22


‘Stay put, Suzy. Watch.’

Outside, the street-lights had come on. Less than thirty seconds later Grey Streak passed the front window, heading back towards the station.

‘That’s the first one I saw.’ The source also walked past as she sat back in her chair and picked up her brew. He didn’t bother looking in. Finally, as she took a sip, Navy followed suit. I powered up my cell. ‘He’s lying. Let’s take ’em. You start.’

She did the same with hers, then her bag went over her left shoulder as she stood up, making sure that her leather jacket covered the Browning on her right hip as we kissed goodbye. I hit redial as she stepped out of the front door and disappeared. ‘Hello? Do you have me?’

‘Yep, good. That’s Navy on the right . . . approaching the station . . . into the station now. All three unsighted.’

I was on my feet and out on Cowcross. Suzy was maybe twenty metres ahead of me on the right-hand pavement, just short of the pub.

‘I’ll go complete the station.’ I could hear the PA system and the noise of the ticket hall before she spoke. ‘All three still unsighted, still checking.’

There was a lot of rustling as she checked the area. ‘Wait, wait, wait. Yes . . . I have all three down on the platform, can’t make out what direction. They’re still split up, but on the same platform. I’ll get the tickets.’

I joined her a minute later. She greeted me with a smile and ‘Nice to see you’, as we walked arm in arm towards the turnstiles. CCTV cameras were everywhere.

‘Look down the stairs.’

A flight of wide wrought-iron steps led down to the platforms.
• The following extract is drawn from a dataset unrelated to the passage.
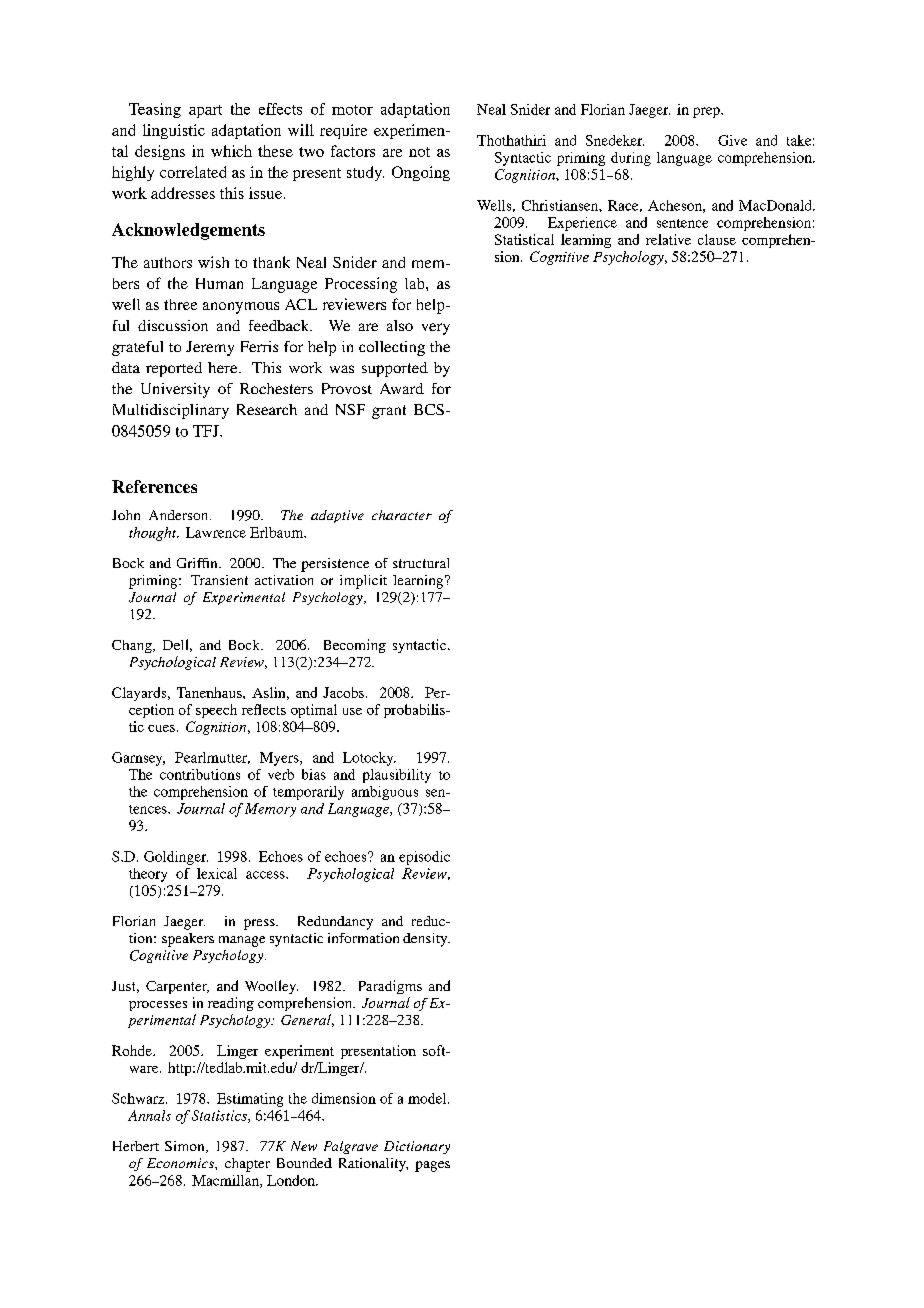 This image has width=924, height=1308. What do you see at coordinates (631, 159) in the image?
I see `during` at bounding box center [631, 159].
I could make out the top third of the source’s head above the billboards, and further along the platform a tell-tale streak of grey. Navy was nearer to us, sitting on a bench between a middle-aged black woman with two Tesco bags and a white man with a leather bag at his feet.
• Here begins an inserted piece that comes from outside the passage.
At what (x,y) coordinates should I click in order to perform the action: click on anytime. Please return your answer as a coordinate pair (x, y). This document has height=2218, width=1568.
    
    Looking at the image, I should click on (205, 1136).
Suzy moved into me and laid her head on my chest, nodding as I whispered lovingly into her ear. ‘We’ll just have to wait for—’ A train roared in immediately below us. People shuffled to the platform edge. Navy and the two on the bench got up to join the shuffle. ‘Fuck the other two, they don’t know us. We take the source. You take the far carriage and I’ll do this one.’

She handed me my all-zone ticket and pushed hers into the turnstile. The gate flapped open as the train doors did the same below us. I followed her through, and down the stairs. She walked briskly on to the opposite platform, using the billboards as cover. My eyes didn’t leave the back of the source’s head. I needed to be as close as possible, which meant taking the carriage immediately to his right. I moved behind her, head down, losing myself among the waiting passengers until she’d overtaken him. Then I ducked back as the source boarded the train.

Shit. Navy was heading for the same carriage as me. No time to change direction: I was committed. The woman took a seat with her back to the platform, and so did Navy. I sat opposite her, trying not to get my feet tangled in her bags.

The carriage was only about half full. A couple of kids stayed standing because they wanted to look cool, but everyone else sat. I looked to my right, through the connecting door, but couldn’t see the source. Half standing, I leant across to pick up a discarded Guardian supplement a few seats to the left of the woman. As the PA told us all to mind the gap, I caught a glimpse of him on my side of the next carriage, seated about half-way along. I couldn’t tell if he was aware or not. Navy certainly wasn’t. He stared blankly ahead, his hands resting on his legs. That was it now, no more looking. I couldn’t afford eye to eye: I didn’t want to be someone he remembered later.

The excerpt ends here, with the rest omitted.